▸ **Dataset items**
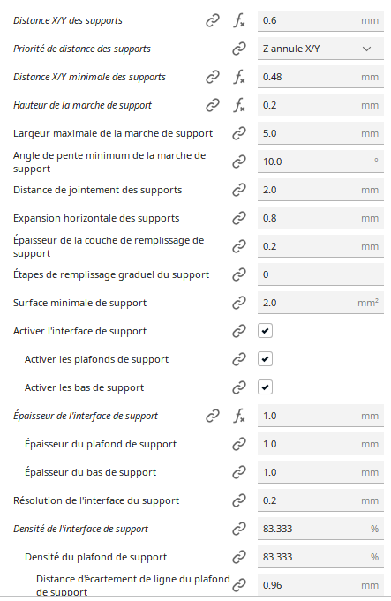
Task: Click the Largeur maximale de la marche value field
Action: pyautogui.click(x=320, y=133)
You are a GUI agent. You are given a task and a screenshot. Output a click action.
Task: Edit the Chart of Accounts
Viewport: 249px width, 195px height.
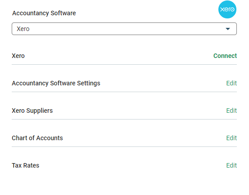[x=231, y=138]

▸ **Aim**
Can you write out again the lines from the one containing "You are a GUI" through the end of the dataset items, with both ends included and any pictures left out?

▸ **Completed task**
You are a GUI agent. You are given a task and a screenshot. Output a click action.
Task: Edit the Chart of Accounts
Viewport: 249px width, 195px height.
[x=231, y=138]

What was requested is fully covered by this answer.